My computer architecture professor asked us to explain why the arguments are put on stack in reverse order.

What I mean by this is lets say when we want to call a plain function that takes in 2 integers, so we expand our stack by at least 24 bytes so that we make a home section for registers a0 - a3 and so that we make enough space to store the value of ra register and also align the stack so that the sp is on adress that is multiple of 8.

Why is it that register a0 is at sp + 0, register a1 at sp + 4 and so on?

The only thing I thought of is that it is just pure convention , but no reason to ask me the reason behind the reverse order of arguments if it is just pure convention...


Solution

  • If the calling convention passes args in registers, you don't need to store them to the stack at all. In the standard MIPS convention, the caller reserves "home space" (sometimes called "shadow space") before a call, but it's the callee that chooses how to use it.

    What you're calling "reverse order" isn't really reversed when you look at them as an array of args. If there are more than 4 args, the caller will have stored the 5th and later on the stack before the call. The callee can dump the register args to the home space to produce a contiguous array with the first (left-most) arg at the lowest address, continuing on into args the caller passed on the stack directly above the home space.

    A compiler making a debug build will typically store its args to memory that way. But it can choose to do whatever it wants, especially in an optimized build, and so can hand-written asm. At least for non-variadic functions; functions like printf that need to iterate their args in order typically do just store the register args to the home space, not including the "fixed" args like the first arg being the format string.

    If you need to store your args anywhere, the "standard" home-space slots are a good choice.

    C calling conventions enumerate args from left to right. So the left-most arg goes in the first arg-passing register, and so on. (Fun fact: Pascal did the opposite. In Pascal conventions, the leftmost arg would be at the highest address. On a machine like x86 with push instructions, a calling convention with no register args could do this by pushing args in left to right order, so the last one would be at the lowest address. The stack grows downward on most machines, including x86 and the standard MIPS calling convention.)

    Left-most arg at a consistent place (like $a0) is necessary for variadic functions: ISO C requires printf("hello\n", 1, 2, 3, 4); to safely ignore args1 not referenced by the format string. printf doesn't ever need to know there is a 5th arg (with value 4) that the caller put on the stack in the standard 4-register convention MIPS uses. But it does need to find the format string. (And snprintf or fprintf have more non-variadic args).


    Fun fact: MIPS doesn't need "home space" to let functions make a contiguous array of args (useful for variadic functions). jal doesn't modify $sp, so the callee could make space right below the stack args to store the incoming register args. You wouldn't call this "home space" since it's not special in terms of debuggers looking for incoming arg variables in stack frames. And it wouldn't save instructions for tiny leaf functions (that failed to inline for whatever reason), although a red zone (safe area below $sp) would be equally good for that.

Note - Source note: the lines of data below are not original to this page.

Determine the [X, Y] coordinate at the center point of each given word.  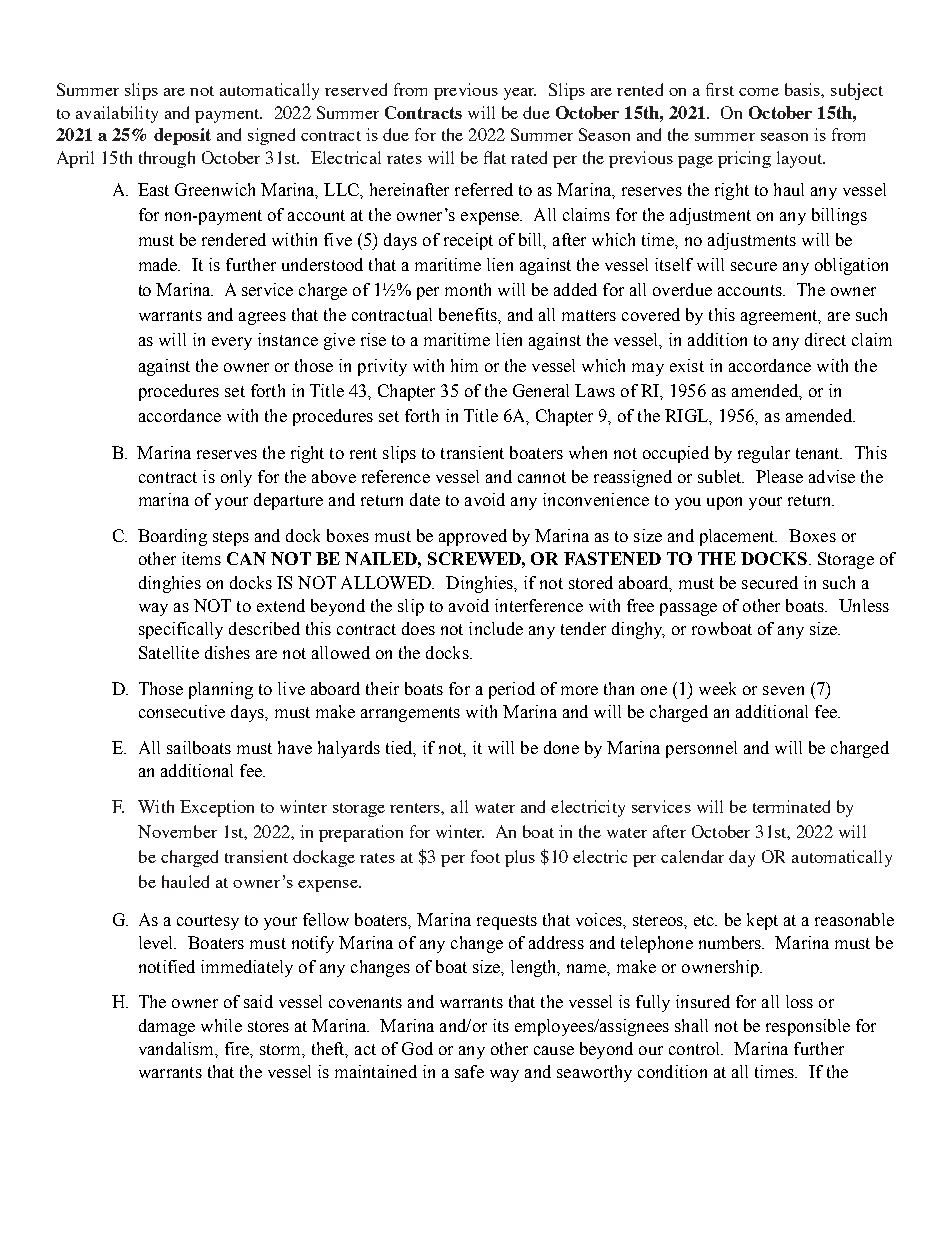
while [221, 1025]
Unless [864, 605]
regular [764, 454]
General [541, 390]
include [496, 628]
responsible [808, 1027]
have [295, 747]
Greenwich [215, 189]
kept [762, 921]
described [264, 628]
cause [554, 1050]
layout [801, 159]
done [561, 747]
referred [484, 189]
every [232, 343]
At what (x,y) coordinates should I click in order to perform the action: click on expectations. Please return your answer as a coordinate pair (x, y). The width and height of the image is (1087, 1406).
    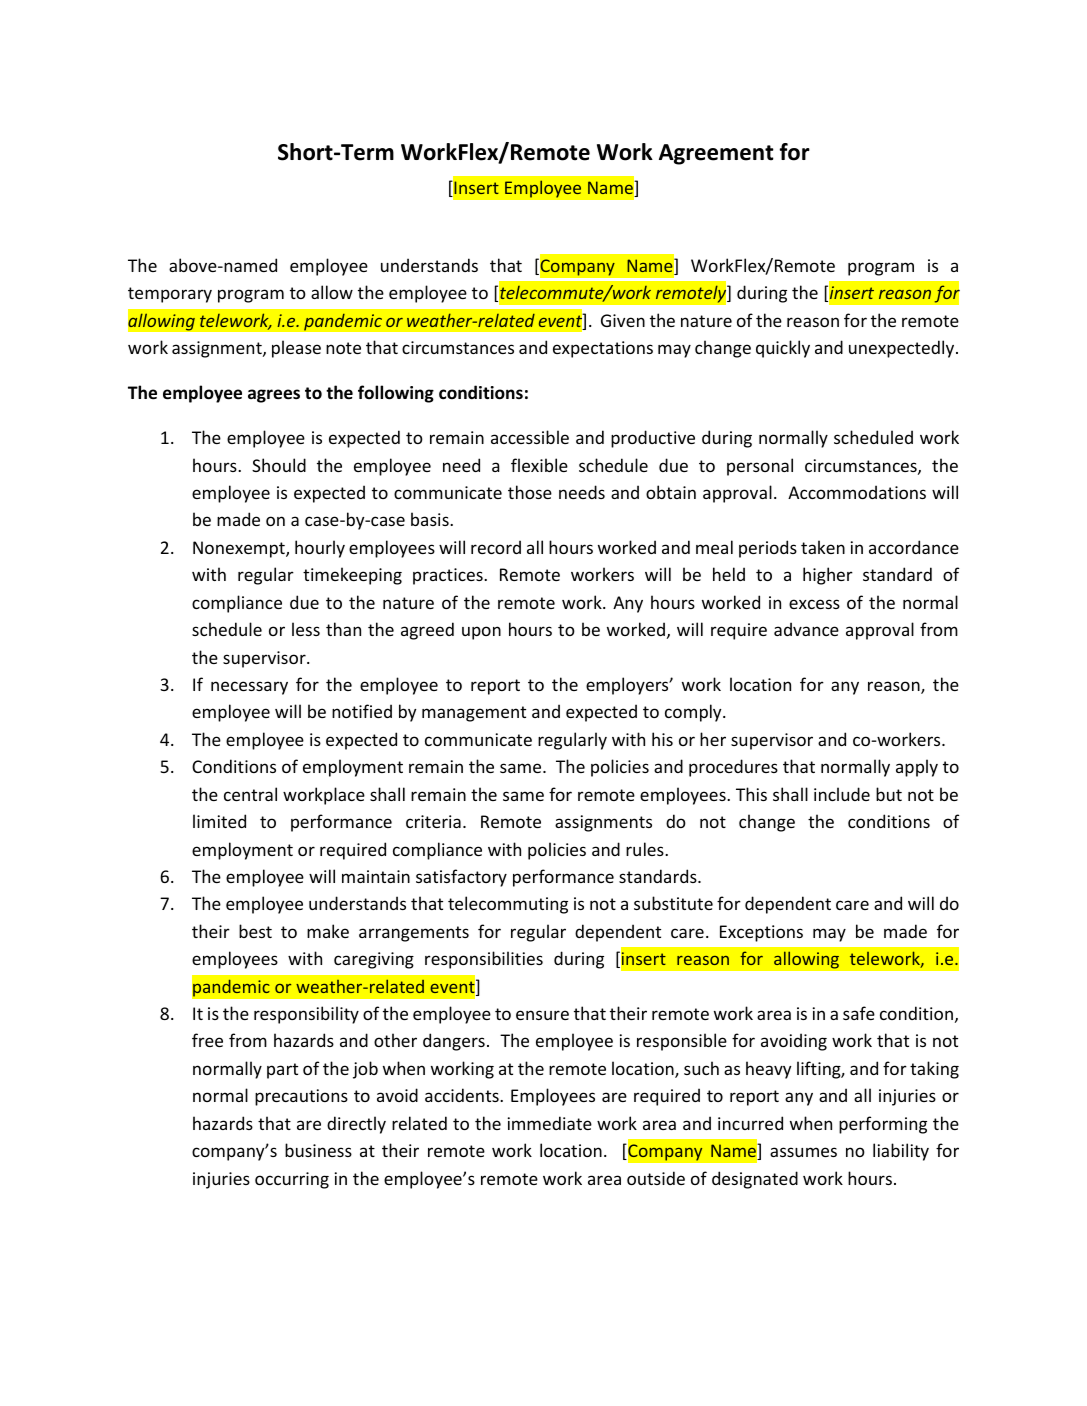
    Looking at the image, I should click on (603, 349).
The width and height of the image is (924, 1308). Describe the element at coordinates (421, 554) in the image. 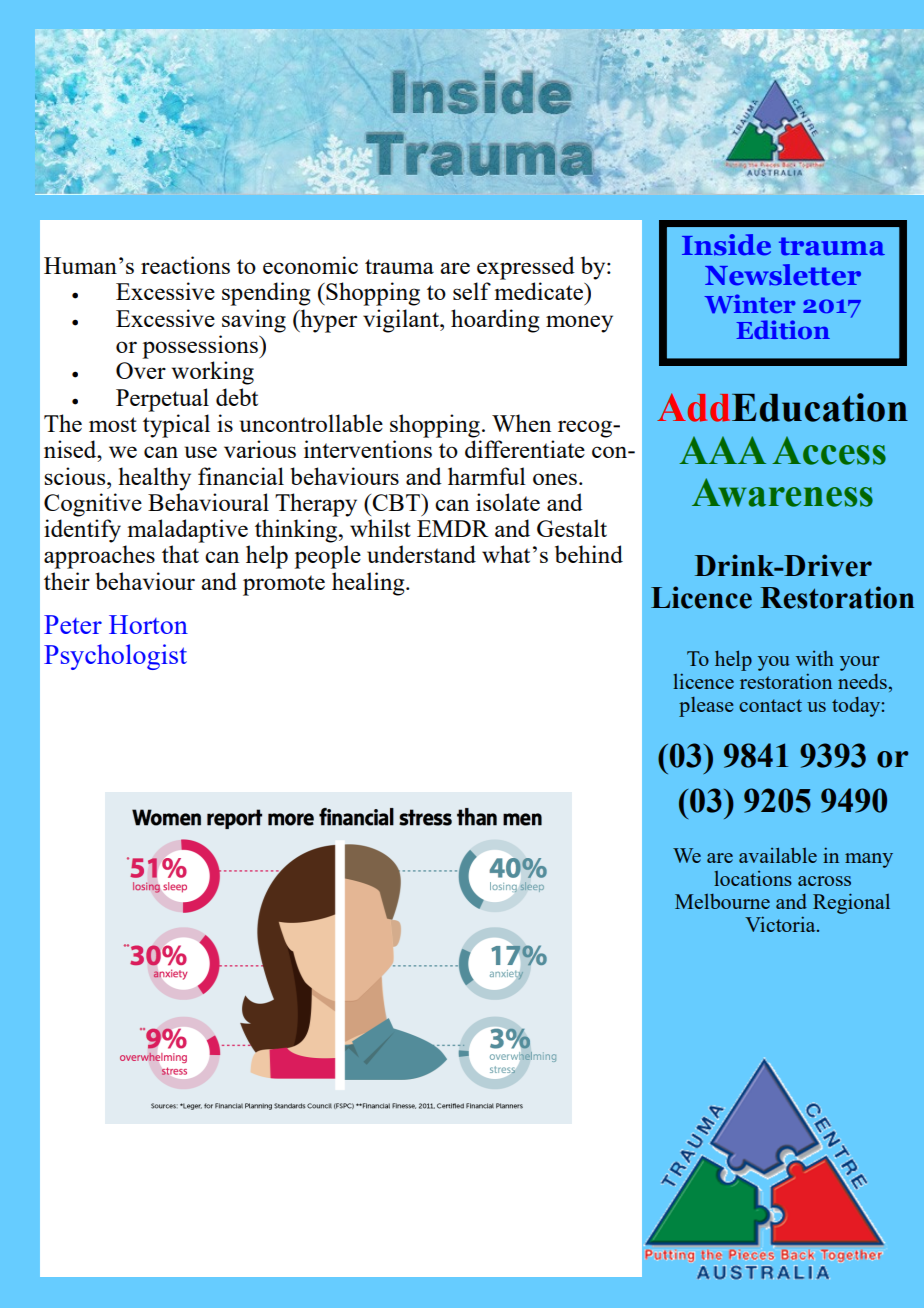

I see `understand` at that location.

    This is different in Windows x64 for example, where the call instruction pushes a return address on the stack, so it is important that the caller reserve home space before the call so the callee can make a contiguous array of args, simplifying implementation of variadic functions compared to conventions that don't do that. (Like x86-64 System V.)


    The standard MIPS convention does have the caller reserve the home space, and leaves it to the caller to clean it up. We can see that from looking at compiler output:

    void bar();
    
    void foo(void)
    {         // reserves 32 bytes, home space + room to save/restore the return address
        bar();
        bar();
        return 1;   // make this *not* a tail-call
    }
    
    int use_home_space(volatile int x, volatile int y)
    {
        // volatile function args get spilled even with optimization enabled.
        ++x;
    }
    

    Compiled with GCC on Godbolt:

    # GCC11.2 -O2 -march=mips3 -fno-delayed-branch
    #   the default is mips1 which needs a load-delay 
    foo:
            addiu   $sp,$sp,-32       # reserve 32 bytes, home space + return address
                                      # padded to keep SP 16-byte aligned?
            sw      $31,28($sp)       # save return address
            jal     bar
            nop
    
            lw      $31,28($sp)
            addiu   $sp,$sp,32
            j       bar                
            nop
    

    GCC could have saved its return address into the incoming home space and only allocated 16 bytes in this function, not 32. IDK if that's just a missed optimization, or if there are ABI reasons not to do that.

    use_home_space:
            sw      $4,0($sp)     # store x ($a0) at the lowest address
            sw      $5,4($sp)     # store y ($a1) at the 2nd home-space slot
    
            lw      $3,0($sp)
            addiu   $3,$3,1       # ++x
            sw      $3,0($sp)
    
            jr      $31           # return
            nop
    

    Footnote 1: The requirement to safely ignore excess args also means callee-pops conventions can't be used for variadic functions.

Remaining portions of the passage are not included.